An einem regnerischen Abend im vergangenen November zündete ich in ihrer Gedenkstätte in Bratislava eine Kerze zum Gedenken an den ermordeten slowakischen Journalisten Ján Kuciak und seine Verlobte Martina Kušnirová an. Es war sehr kalt und windig, aber unsere kleine Delegation des Europäischen Wirtschafts- und Sozialausschusses (EWSA) war entschlossen, diesen beiden jungen Menschen ihren Respekt zu erweisen, die ermordet wurden, weil einer von ihnen keine Angst davor hatte, die Macht zur Rechenschaft zu ziehen.
Unser Führer für den Abend, der Journalist Tomáš Madleňák vom Ján-Kuciak-Ermittlungszentrum, erzählte uns, dass die im Februar 2018 begangenen Morde Schockwellen in der Slowakei auslösten, da Ján Kuciak der erste Journalist war, der seit der Unabhängigkeit des Landes ermordet wurde.
Er starb, weil er verdächtige Transaktionen eines prominenten slowakischen Geschäftsmannes aufgedeckt hatte.
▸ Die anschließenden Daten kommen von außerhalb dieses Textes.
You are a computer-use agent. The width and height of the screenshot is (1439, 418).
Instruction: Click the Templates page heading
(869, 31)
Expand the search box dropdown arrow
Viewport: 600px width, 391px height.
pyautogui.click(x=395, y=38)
Die Proteste gegen seinen Tod erschütterten die damalige slowakische Regierung und führten zum Rücktritt des Premierministers Robert Fico.
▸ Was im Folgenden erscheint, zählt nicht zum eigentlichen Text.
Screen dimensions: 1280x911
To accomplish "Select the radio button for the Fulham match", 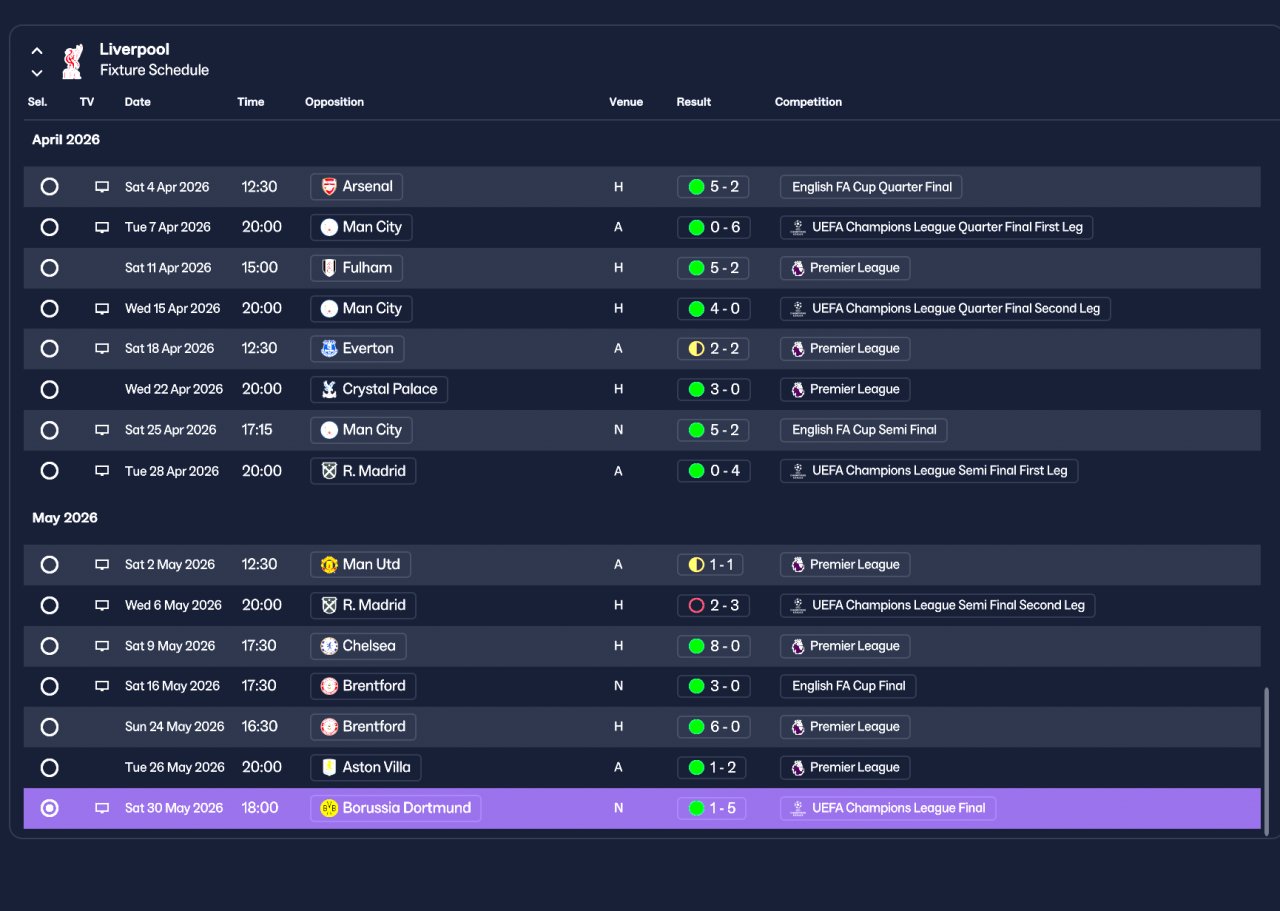I will [x=49, y=268].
Um das Erbe ihres ermordeten Kollegen zu bewahren, gründete eine Gruppe slowakischer Journalisten das Investigative Centre, eine gemeinnützige Organisation und ein unabhängiges Medienunternehmen mit der Aufgabe, weiterhin organisierte Kriminalität, Korruption und andere kriminelle Aktivitäten sowie Desinformation und dergleichen aufzudecken Förderung in der Slowakei.
Zu sagen, dass mich der Mut von Ján Kuciak und seinen Kollegen bewegt hat, ist eine Untertreibung. An diesem Abend in der slowakischen Hauptstadt, wo wir unser Connecting EU-Seminar 2023 abhielten, beschloss ich, vorzuschlagen, dass das Seminar 2024 dem Journalismus und seinem Kampf für die Wahrheit gewidmet sein sollte.
Connecting EU ist die wichtigste Kommunikationsveranstaltung des EWSA und bringt Kommunikationsexperten der im EWSA vertretenen zivilgesellschaftlichen Organisationen und nationalen Sozial- und Wirtschaftsräte zusammen. Sie findet jedes Jahr statt und konzentriert sich auf ein anderes Thema, das im Mittelpunkt der öffentlichen Debatte steht und für die Zivilgesellschaft relevant ist.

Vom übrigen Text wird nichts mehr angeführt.